PROBLEM
Look through the data below for the line with "Task: Tap the yellow elephant logo icon" and the line with "The height and width of the screenshot is (784, 1525).", then output those two and all lines in between, exactly as written.

SOURCE MATERIAL
════════════════
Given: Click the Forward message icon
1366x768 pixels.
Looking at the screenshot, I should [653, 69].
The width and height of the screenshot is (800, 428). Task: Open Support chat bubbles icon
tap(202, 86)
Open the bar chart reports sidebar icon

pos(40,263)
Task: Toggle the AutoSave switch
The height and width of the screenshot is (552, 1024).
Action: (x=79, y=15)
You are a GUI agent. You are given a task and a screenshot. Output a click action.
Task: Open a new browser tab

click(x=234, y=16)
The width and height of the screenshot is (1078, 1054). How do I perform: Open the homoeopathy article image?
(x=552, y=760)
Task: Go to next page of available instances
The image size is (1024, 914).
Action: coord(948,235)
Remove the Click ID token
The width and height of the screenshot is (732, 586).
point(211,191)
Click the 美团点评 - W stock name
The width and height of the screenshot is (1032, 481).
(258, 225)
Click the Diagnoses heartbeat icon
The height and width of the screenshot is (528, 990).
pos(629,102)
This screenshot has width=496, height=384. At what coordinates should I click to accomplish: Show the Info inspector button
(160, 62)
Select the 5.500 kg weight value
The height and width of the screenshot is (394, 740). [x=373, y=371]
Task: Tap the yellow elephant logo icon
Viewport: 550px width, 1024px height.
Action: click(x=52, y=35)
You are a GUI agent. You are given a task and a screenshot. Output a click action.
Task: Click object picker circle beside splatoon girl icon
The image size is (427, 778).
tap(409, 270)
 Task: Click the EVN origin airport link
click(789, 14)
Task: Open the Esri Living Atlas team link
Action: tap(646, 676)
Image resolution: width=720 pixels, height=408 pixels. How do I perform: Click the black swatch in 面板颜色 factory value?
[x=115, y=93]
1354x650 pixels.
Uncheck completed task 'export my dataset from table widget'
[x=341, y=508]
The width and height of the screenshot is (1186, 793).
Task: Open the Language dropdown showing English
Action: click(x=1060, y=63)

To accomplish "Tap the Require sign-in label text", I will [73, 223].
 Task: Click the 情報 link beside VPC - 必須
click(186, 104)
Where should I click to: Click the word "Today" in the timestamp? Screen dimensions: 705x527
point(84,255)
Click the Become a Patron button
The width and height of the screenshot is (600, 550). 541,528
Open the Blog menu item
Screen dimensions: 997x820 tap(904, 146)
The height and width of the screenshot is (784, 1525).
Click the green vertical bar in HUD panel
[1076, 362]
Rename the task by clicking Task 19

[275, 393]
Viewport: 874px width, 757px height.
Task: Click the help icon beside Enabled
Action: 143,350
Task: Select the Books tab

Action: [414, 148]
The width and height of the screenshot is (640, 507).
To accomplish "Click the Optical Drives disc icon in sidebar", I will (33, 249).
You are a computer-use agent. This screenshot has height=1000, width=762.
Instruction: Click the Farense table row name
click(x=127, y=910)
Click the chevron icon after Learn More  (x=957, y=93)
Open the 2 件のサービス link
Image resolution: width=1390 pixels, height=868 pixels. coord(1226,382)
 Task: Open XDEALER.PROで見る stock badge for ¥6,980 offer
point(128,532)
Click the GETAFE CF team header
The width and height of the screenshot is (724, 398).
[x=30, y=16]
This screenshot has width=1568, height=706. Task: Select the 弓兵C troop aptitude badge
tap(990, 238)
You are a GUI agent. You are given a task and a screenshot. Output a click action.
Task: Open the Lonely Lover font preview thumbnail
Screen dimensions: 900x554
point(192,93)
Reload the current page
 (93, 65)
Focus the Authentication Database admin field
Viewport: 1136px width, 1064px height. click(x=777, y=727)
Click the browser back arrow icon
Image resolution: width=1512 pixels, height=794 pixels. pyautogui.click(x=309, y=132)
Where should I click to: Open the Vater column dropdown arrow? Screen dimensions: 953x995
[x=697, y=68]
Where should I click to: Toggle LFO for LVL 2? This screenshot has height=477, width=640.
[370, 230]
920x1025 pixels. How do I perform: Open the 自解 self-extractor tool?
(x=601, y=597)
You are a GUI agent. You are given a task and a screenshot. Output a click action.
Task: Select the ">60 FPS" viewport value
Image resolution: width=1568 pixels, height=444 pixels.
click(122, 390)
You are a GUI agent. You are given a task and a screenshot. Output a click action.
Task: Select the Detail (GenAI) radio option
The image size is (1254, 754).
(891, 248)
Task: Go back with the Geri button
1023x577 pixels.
════════════════
ANSWER TO THE PROBLEM
Task: Tap the yellow elephant logo icon
Viewport: 550px width, 1024px height.
Action: click(x=52, y=35)
You are a GUI agent. You are given a task and a screenshot. Output a click action.
Task: Click object picker circle beside splatoon girl icon
The image size is (427, 778).
tap(409, 270)
 Task: Click the EVN origin airport link
click(789, 14)
Task: Open the Esri Living Atlas team link
Action: tap(646, 676)
Image resolution: width=720 pixels, height=408 pixels. How do I perform: Click the black swatch in 面板颜色 factory value?
[x=115, y=93]
1354x650 pixels.
Uncheck completed task 'export my dataset from table widget'
[x=341, y=508]
The width and height of the screenshot is (1186, 793).
Task: Open the Language dropdown showing English
Action: click(x=1060, y=63)

To accomplish "Tap the Require sign-in label text", I will [73, 223].
 Task: Click the 情報 link beside VPC - 必須
click(186, 104)
Where should I click to: Click the word "Today" in the timestamp? Screen dimensions: 705x527
point(84,255)
Click the Become a Patron button
The width and height of the screenshot is (600, 550). 541,528
Open the Blog menu item
Screen dimensions: 997x820 tap(904, 146)
The height and width of the screenshot is (784, 1525).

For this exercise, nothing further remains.